Records from a collection:
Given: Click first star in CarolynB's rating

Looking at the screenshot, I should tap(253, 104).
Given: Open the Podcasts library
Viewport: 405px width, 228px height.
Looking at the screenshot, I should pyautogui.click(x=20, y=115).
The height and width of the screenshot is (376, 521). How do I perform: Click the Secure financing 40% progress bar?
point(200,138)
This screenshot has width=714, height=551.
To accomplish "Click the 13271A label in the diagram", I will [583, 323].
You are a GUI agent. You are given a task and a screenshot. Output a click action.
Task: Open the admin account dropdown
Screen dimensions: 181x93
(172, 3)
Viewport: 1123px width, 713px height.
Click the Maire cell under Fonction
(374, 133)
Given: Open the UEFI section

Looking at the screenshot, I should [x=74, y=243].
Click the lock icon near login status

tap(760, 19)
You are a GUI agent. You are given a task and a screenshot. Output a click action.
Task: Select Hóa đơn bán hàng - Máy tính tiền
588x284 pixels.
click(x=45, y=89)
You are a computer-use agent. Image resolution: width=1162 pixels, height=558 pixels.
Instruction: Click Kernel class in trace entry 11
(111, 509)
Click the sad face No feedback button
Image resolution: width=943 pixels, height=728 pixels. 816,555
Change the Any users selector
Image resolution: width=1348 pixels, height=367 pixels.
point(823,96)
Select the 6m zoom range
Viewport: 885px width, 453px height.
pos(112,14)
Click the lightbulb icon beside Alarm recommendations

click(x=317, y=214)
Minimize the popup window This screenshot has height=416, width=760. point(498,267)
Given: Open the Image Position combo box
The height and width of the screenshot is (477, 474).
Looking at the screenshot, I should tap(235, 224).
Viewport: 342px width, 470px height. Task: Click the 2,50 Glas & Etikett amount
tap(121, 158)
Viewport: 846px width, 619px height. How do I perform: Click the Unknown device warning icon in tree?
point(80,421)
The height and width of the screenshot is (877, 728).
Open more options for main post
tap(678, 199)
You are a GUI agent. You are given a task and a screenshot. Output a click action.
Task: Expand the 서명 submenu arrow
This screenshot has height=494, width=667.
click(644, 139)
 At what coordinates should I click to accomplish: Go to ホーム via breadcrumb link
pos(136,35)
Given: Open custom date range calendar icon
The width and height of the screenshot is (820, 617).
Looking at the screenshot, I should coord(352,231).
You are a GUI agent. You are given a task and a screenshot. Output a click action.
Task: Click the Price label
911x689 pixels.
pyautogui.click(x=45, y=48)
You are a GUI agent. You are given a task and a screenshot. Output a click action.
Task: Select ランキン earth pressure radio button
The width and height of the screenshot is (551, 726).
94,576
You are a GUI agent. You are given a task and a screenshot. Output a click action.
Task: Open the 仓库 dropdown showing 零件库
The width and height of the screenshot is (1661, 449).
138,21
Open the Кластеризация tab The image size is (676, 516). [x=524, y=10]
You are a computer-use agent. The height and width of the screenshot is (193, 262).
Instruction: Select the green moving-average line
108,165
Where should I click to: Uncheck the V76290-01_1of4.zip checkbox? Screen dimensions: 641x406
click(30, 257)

How to complete this task:
Up to and including the last line above, starting with the line that contains "911x689 pixels.", return each line exactly and nothing else.

Written reply:
911x689 pixels.
pyautogui.click(x=45, y=48)
You are a GUI agent. You are given a task and a screenshot. Output a click action.
Task: Select ランキン earth pressure radio button
The width and height of the screenshot is (551, 726).
94,576
You are a GUI agent. You are given a task and a screenshot. Output a click action.
Task: Open the 仓库 dropdown showing 零件库
The width and height of the screenshot is (1661, 449).
138,21
Open the Кластеризация tab The image size is (676, 516). [x=524, y=10]
You are a computer-use agent. The height and width of the screenshot is (193, 262).
Instruction: Select the green moving-average line
108,165
Where should I click to: Uncheck the V76290-01_1of4.zip checkbox? Screen dimensions: 641x406
click(30, 257)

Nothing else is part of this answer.